→ **Data for pointing at targets**
╭──

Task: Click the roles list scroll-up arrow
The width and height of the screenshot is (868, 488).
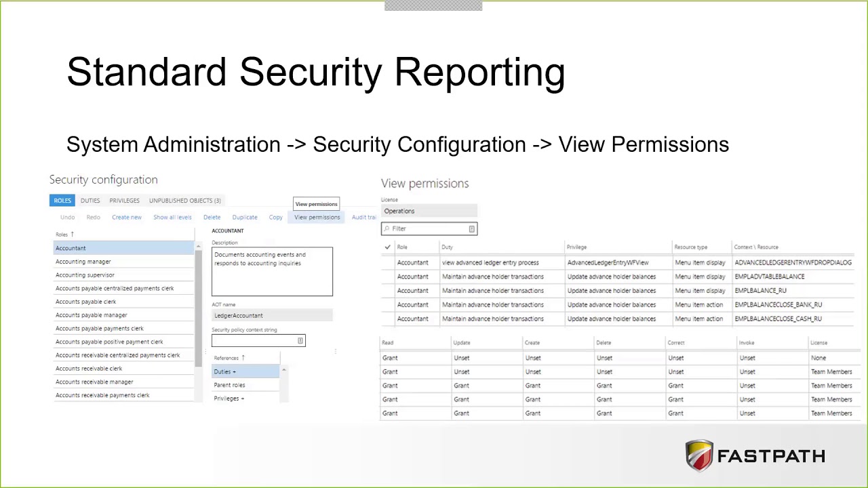Action: 198,245
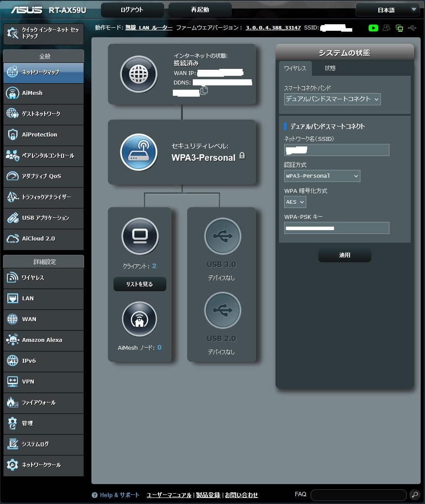Copy DDNS address with copy icon
This screenshot has width=425, height=504.
[x=204, y=91]
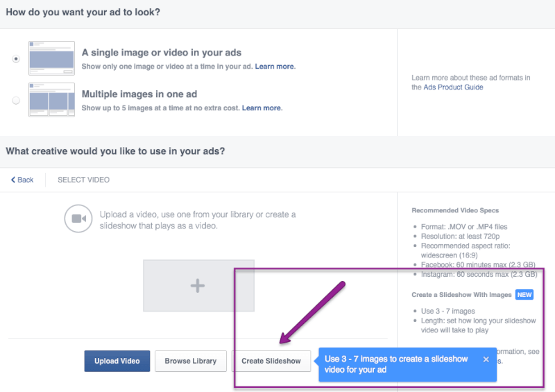The width and height of the screenshot is (555, 392).
Task: Click the video camera icon
Action: click(x=78, y=219)
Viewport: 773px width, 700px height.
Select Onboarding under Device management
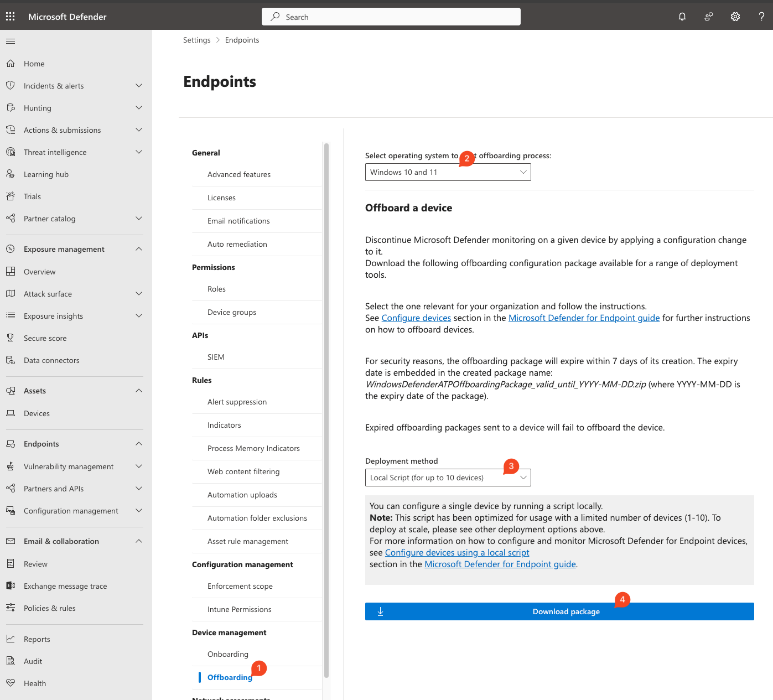(x=227, y=654)
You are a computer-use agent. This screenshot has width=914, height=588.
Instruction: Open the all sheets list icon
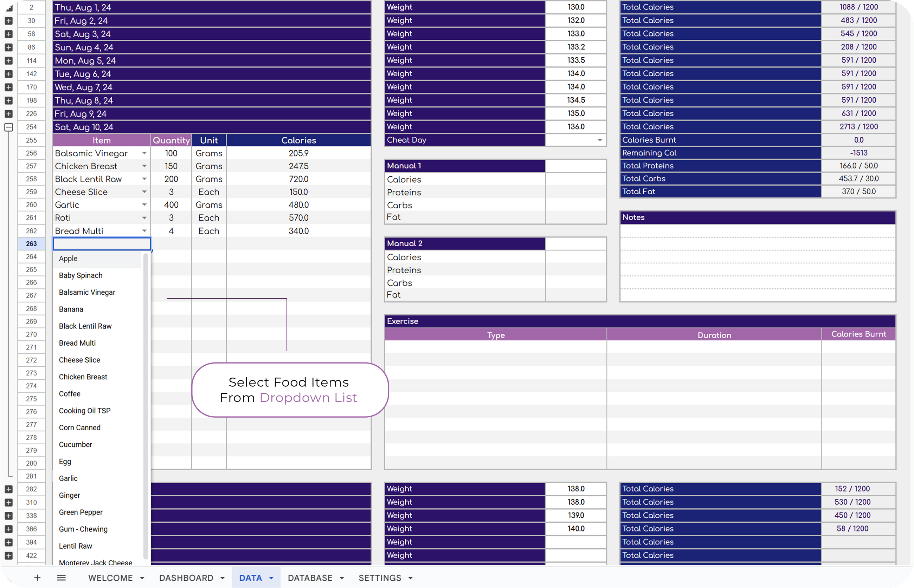(61, 578)
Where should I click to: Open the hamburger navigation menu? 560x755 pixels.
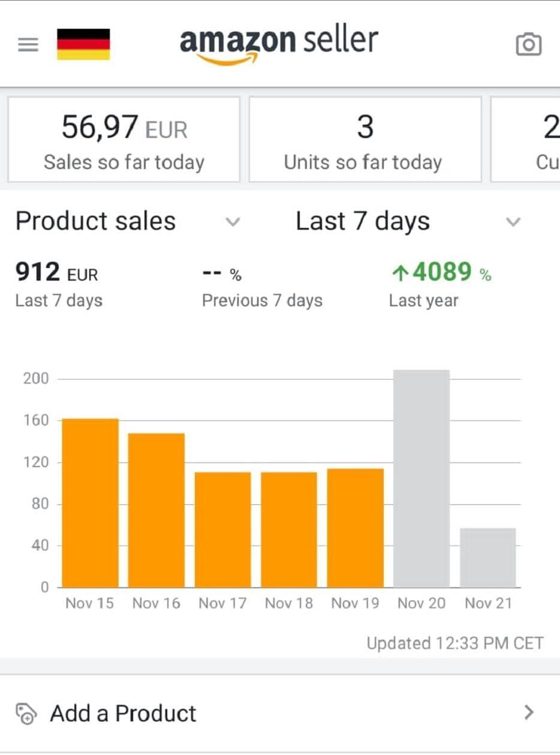click(28, 44)
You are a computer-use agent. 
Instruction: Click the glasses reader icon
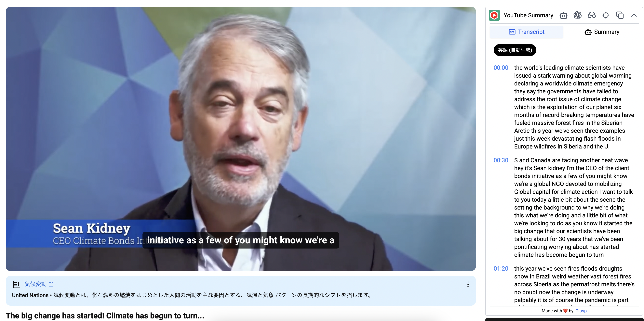click(592, 15)
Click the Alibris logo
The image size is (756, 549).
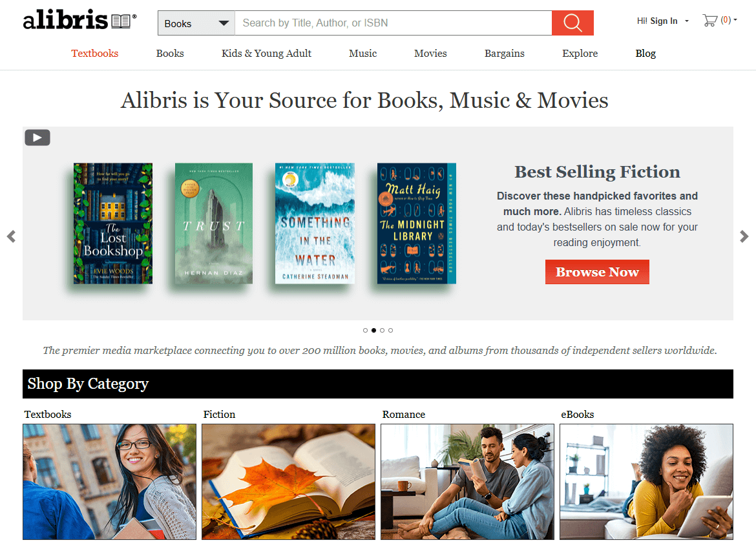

╰──

→ **WHAT YOU NEED TO DO**
Pick out every line in the listing above that contains the word "agent", and copy each one.

→ **TASK OUTPUT**
You are a computer-use agent. This screenshot has width=914, height=588.
You are a computer-use agent. 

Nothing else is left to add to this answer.